Since the time i began eliminating "neolithic" foods from my diet, any try at reintroducing them illustrates to me how bad i feel under their influence, and how addictive my body finds them. Small servings of certain carbohydrates fuel a strong desire for more (this might be why: http://high-fat-nutrition.blogspot.com/search/label/Fiaf%20%282%29%20starving%20amidst%20plenty).
Yesterday morning, i felt stressed -- bad starting point. I suspect that the circumstances (workman coming to fix my security system for heaven-knows-how-long, as well as wondering how extensive the damage was going to be) were exacerbated by the damp weather. Humidity can help to set off allergic issues even worse for people who are inclined to mold sensitivity and candida overgrowth. Even though my diet is low in the things that encourage candida, i'm VERY sensitive to mold. Therefore, deciding to have a little hot sake with my lunch was an error in judgement.
One of the things your gut bacteria can do is turn carbohydrates to alcohol and send them racing into your bloodstream. Four ounces of sake added to the self-produced alcohol created a minor buzz completely out of proportion with the actual amount i drank. I decided to have a handful of macadamias, too.

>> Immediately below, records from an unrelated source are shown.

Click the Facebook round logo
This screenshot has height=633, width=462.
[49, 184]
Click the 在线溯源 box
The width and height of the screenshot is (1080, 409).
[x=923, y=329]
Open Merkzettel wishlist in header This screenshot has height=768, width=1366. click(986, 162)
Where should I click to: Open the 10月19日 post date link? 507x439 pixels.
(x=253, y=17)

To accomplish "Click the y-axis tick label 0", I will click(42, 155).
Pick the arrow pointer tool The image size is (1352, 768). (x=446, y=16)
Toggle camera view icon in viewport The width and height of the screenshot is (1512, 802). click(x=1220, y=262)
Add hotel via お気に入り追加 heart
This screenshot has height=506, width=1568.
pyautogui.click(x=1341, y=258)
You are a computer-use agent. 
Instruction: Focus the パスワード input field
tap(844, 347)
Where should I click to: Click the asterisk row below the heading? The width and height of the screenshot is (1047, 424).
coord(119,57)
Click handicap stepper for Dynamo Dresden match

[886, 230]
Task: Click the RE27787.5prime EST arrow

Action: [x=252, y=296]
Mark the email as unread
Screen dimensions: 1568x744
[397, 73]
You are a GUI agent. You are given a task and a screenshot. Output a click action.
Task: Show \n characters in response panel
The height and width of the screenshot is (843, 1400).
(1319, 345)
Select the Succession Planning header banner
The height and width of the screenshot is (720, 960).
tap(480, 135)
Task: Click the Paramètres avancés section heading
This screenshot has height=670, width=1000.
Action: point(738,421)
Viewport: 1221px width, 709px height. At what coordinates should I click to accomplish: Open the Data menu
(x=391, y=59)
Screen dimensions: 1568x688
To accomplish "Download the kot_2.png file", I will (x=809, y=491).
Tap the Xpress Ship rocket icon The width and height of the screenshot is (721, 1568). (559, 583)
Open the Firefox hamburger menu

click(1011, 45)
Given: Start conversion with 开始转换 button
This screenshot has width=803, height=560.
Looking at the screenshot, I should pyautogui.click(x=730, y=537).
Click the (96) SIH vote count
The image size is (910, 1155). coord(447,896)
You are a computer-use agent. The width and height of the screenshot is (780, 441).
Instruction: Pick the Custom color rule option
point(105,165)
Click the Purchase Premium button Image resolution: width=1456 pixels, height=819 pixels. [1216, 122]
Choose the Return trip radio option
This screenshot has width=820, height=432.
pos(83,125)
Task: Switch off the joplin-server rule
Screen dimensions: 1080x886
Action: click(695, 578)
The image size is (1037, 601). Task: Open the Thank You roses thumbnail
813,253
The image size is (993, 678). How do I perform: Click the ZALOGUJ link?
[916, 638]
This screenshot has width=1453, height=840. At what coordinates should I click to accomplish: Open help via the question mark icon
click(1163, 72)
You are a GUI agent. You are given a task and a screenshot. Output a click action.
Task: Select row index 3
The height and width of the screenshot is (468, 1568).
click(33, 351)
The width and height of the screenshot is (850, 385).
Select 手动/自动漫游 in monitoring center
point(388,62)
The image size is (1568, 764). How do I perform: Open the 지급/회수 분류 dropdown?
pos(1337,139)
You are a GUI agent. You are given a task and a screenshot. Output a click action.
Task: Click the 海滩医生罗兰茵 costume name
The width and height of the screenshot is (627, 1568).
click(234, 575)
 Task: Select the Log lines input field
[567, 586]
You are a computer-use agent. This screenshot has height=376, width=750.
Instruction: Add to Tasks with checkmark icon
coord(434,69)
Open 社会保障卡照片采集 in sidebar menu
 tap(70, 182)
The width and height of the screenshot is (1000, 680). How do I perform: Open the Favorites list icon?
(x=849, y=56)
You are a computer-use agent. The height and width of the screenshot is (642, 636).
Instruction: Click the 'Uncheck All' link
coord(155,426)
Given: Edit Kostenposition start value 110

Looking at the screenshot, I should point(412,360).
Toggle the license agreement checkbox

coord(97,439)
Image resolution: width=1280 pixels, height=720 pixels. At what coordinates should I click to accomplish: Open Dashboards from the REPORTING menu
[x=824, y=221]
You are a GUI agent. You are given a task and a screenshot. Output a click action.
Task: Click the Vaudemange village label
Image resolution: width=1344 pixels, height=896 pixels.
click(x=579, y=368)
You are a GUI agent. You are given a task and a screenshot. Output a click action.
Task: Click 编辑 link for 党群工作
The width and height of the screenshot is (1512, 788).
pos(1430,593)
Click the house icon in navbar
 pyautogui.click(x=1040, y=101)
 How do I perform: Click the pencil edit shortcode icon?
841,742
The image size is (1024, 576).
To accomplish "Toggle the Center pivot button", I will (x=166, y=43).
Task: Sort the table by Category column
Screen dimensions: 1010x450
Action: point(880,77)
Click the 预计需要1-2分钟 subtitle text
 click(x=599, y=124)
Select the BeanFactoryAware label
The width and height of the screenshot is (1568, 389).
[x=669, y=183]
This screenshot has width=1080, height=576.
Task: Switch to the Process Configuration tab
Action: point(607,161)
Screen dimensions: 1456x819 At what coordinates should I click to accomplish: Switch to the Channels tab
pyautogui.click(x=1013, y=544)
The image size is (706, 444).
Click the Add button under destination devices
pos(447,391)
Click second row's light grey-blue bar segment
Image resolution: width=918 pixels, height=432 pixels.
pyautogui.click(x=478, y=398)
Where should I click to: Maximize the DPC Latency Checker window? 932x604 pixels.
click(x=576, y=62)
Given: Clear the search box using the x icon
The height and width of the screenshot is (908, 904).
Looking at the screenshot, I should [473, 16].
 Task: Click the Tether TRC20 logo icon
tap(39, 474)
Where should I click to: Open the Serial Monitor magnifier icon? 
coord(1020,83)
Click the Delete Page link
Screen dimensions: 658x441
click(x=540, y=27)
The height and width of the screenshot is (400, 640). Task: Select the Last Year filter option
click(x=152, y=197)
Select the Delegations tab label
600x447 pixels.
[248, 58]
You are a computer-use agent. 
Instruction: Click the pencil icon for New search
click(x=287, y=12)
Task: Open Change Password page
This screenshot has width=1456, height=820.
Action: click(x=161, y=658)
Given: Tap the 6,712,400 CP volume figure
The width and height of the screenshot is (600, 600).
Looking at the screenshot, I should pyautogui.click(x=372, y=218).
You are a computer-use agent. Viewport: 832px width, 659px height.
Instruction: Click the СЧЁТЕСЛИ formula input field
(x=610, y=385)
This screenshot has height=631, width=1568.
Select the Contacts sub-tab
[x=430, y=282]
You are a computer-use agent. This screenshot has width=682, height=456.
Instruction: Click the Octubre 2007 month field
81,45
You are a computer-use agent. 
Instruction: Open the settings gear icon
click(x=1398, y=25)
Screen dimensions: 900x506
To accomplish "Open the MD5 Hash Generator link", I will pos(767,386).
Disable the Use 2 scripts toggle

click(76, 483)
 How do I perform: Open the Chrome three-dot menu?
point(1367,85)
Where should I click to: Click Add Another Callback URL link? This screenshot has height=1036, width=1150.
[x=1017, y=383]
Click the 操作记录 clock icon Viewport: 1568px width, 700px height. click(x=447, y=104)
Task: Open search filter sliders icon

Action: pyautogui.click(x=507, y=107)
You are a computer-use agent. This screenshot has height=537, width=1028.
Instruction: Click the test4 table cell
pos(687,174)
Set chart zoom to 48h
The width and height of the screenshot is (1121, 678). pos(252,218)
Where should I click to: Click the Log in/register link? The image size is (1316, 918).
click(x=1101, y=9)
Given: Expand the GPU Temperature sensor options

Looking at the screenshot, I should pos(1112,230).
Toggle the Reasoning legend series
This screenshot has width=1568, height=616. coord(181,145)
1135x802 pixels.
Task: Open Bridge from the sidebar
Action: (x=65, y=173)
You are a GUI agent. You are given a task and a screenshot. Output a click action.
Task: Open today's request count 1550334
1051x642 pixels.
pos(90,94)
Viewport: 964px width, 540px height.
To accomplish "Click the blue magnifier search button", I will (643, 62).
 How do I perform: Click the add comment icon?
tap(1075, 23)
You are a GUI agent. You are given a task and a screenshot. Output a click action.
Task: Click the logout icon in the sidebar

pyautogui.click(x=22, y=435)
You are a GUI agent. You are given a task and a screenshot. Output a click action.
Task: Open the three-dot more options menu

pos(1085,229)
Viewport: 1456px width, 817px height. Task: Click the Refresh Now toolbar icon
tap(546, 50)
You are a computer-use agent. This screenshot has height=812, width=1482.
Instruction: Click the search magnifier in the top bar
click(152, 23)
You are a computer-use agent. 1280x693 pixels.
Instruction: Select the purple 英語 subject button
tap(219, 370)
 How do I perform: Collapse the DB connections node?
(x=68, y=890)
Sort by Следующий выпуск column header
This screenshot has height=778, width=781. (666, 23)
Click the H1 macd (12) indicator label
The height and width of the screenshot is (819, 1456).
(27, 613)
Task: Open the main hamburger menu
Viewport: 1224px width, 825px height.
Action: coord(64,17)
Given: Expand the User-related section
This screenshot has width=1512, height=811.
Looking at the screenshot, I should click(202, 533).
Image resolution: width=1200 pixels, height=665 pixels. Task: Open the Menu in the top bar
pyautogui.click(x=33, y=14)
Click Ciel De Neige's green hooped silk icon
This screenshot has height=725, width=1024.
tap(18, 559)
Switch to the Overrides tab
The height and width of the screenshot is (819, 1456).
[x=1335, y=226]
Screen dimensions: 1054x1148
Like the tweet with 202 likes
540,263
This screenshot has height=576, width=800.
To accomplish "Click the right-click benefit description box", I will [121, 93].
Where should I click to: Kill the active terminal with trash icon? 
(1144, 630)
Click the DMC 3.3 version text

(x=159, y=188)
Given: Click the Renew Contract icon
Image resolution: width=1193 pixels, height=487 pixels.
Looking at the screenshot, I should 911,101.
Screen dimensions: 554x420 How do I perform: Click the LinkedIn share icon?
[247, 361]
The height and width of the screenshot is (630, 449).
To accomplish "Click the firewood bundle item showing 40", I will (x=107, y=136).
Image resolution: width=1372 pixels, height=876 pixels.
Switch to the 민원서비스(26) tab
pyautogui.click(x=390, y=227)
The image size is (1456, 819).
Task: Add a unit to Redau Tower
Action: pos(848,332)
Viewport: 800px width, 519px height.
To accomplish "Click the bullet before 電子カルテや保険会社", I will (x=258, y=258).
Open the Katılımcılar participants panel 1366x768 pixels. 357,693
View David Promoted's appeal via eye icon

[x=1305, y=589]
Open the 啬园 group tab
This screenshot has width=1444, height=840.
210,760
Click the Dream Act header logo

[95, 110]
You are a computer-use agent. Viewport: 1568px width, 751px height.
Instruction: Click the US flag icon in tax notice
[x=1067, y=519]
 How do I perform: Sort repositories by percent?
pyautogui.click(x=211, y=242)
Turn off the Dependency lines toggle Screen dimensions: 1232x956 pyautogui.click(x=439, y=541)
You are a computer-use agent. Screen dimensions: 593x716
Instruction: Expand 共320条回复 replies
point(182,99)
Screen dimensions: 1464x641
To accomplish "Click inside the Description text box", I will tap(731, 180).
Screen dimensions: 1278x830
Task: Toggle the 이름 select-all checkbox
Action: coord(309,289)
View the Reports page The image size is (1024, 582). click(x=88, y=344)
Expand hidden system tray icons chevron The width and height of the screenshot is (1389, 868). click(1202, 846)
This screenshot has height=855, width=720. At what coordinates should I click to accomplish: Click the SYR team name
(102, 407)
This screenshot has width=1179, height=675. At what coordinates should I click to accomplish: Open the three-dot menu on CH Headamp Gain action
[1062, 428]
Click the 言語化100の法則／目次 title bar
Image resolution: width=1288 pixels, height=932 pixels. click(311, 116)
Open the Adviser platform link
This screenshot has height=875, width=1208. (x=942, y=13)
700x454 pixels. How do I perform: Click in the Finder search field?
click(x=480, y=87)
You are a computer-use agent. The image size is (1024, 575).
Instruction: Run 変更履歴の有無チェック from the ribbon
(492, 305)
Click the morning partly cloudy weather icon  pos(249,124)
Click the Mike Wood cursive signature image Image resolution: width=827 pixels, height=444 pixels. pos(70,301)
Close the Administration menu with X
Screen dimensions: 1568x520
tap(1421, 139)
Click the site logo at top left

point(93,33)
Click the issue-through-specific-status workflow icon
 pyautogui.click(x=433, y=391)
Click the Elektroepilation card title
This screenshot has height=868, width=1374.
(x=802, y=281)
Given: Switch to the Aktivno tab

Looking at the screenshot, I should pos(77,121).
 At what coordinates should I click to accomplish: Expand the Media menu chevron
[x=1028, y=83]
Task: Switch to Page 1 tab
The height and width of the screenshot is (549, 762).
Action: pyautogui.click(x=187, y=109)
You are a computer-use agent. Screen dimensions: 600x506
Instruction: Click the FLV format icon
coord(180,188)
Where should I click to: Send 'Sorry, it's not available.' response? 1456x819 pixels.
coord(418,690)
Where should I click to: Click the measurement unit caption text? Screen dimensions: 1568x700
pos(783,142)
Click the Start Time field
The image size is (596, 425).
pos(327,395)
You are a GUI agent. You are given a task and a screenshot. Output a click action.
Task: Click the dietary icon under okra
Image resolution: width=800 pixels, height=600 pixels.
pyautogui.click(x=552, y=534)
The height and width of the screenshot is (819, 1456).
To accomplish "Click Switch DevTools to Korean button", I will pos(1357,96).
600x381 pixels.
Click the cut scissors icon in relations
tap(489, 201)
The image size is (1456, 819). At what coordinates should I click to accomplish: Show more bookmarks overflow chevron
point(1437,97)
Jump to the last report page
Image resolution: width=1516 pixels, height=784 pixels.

Later, i felt a sugar craving -- highly unusual with me. I retrieved an almost-forgotten stash of SUGAR-FREE jelly beans, and had a couple of tablespoonsful. It was hard to stop there, but i did.
I ended up at many more carb-grams (and a few more total calories) than are common for me, at the end of the day. The polyol-induced gas i endured as a fitting "reward" for my indulgence. This story could be part of a modern Aesop collection, because the moral is so blatant:
Physical and mental stressors incline one to do things that are counter-productive to wellbeing. THIS is one of the times to dig in your heels, and resist a single step down this road, because there are too many forces working together to sweep your feet completely out from under you, and carry you to entirely undesirable destinations.